The outcome to correct protruding
ears is present almost immediately, but it does take time to settle
fully, so some patience is required.
The size, shape, and position of the normal ear is most often a familial
characteristic. This can be observed by comparing parents, grandparents,
and siblings of any patient under examination. Deformities of the ear
are also of similar nature, including those which show variations of
cartilage contour and the protruding ear, particularly when both sides
are involved.
The child with protruding ears is often subjected to unkind remarks that
can be a source of significant distress. Feelings of self-consciousness,
rejection, and hostility are underlying reactions to lack of peer
acceptance. While adults generally do not express such attitudes openly,
the grown individual frequently maintains the same sensitivities that
were present during childhood.
Surgical correction can be performed quite effectively as early as the
fourth, fifth, or sixth year. By that time, the ear itself has already
reached almost adult size so that there will be little if any subsequent
change. The operation is performed by repositioning or otherwise
altering the flexible cartilage structures. There are several variations
of deformity, each of which must be treated in a different manner.

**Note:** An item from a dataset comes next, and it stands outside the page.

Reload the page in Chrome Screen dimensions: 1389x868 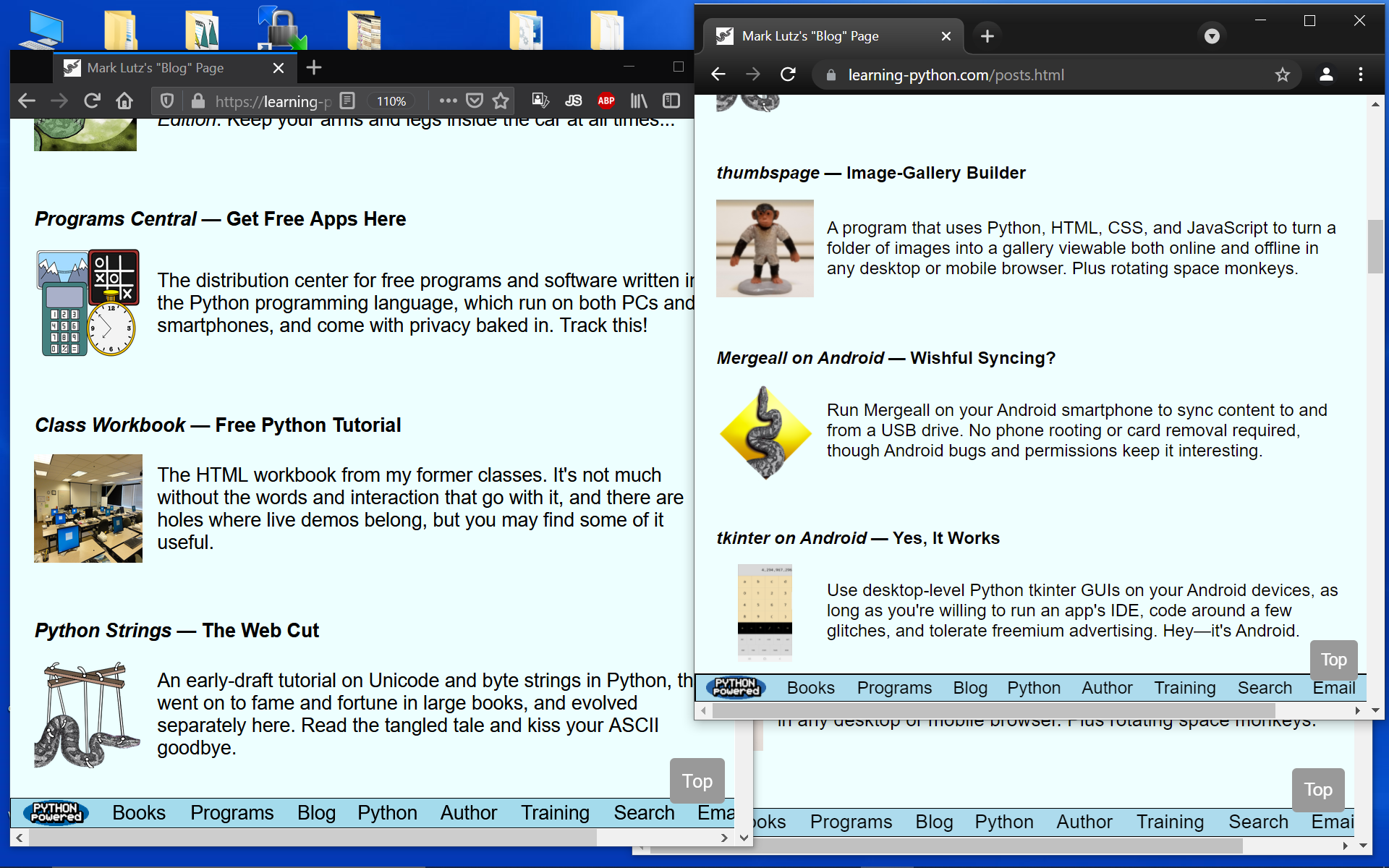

Basically, the surgical objectives are to reduce the protrusion and at
the same time to provide a soft natural curve of the anti-helical fold
when the ear is viewed from the side .Surgical incisions are ordinarily
placed behind the ear where any remaining surface scars will not be
visible. Sutures are absorbable and do not require removal.

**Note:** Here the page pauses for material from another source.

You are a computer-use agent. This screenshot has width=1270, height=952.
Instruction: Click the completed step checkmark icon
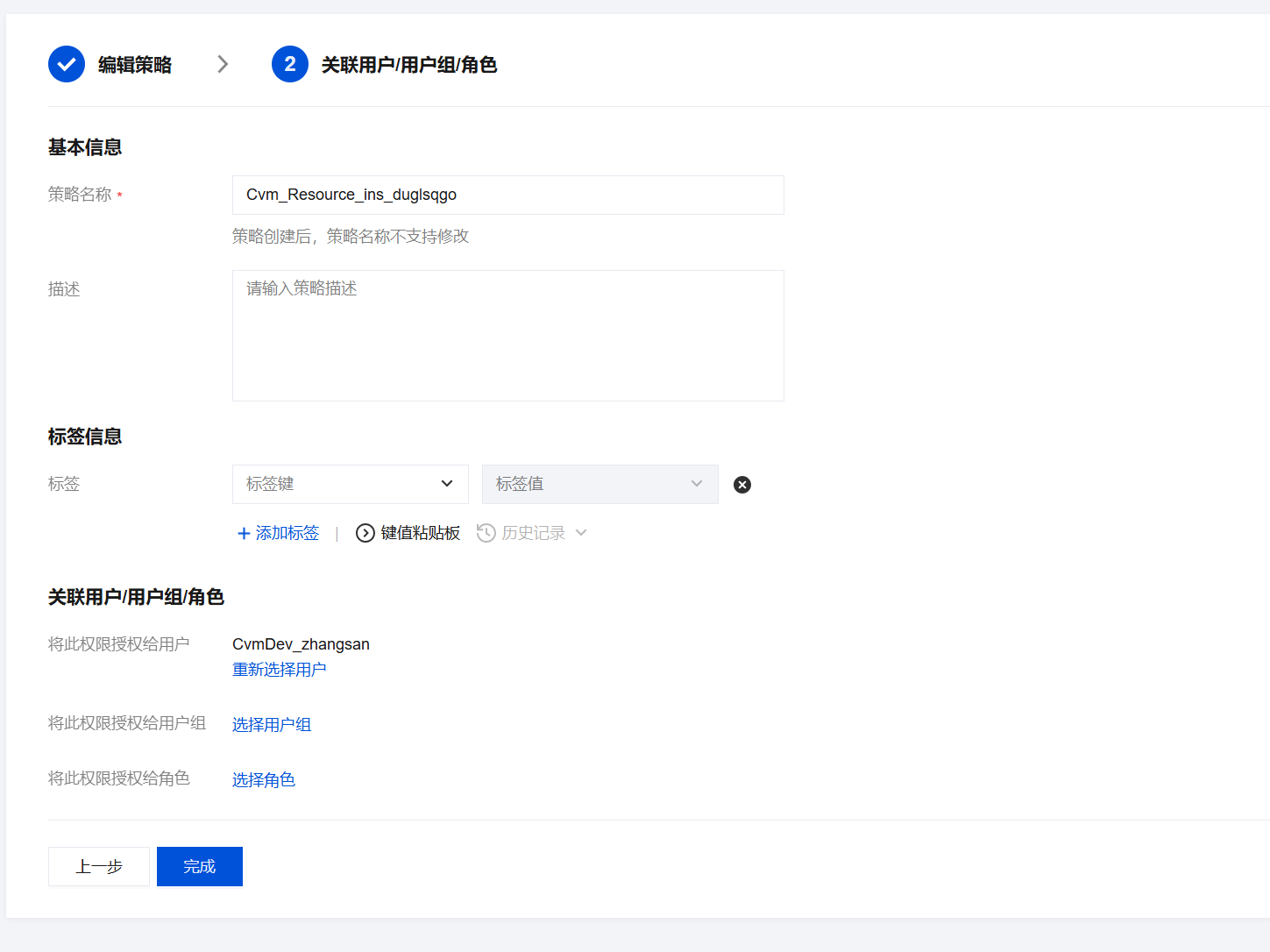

Application of a head dressing is
necessary so that both ears can be protected, swelling minimized, and
discomfort limited. The head dressing will also permit the patient to
turn from side to side when asleep without painful pressure. In this
case, the surgical head dressing is worn or approximately five days
after which time the remaining swelling will gradually disappear. After
five days the patient is requested to wear a bandage at night only for a
period of three weeks. Some variations in management should be
anticipated, depending largely upon the specific correction under
consideration. The hazards or risks in this procedure are few. Probably
the most common is residual irregularity in the cartilage when the ear
is viewed from either frontal or lateral planes. It should be noted,
however, that both ears are never exactly alike, even in the normal
state, and that perfect symmetry is therefore not a reasonable
expectation. The purpose of the head dressing and careful padding is to
avoid fluid collection and therefore it should not be disturbed. Minor
adjustments in earlobes may also be desirable afterwards. Finally, the
operation has no adverse effects upon the hearing mechanism, which
involves the inner ear structures.
The otoplasty operation is generally most successful and can truly
provide satisfaction with improved personal confidence and self-esteem.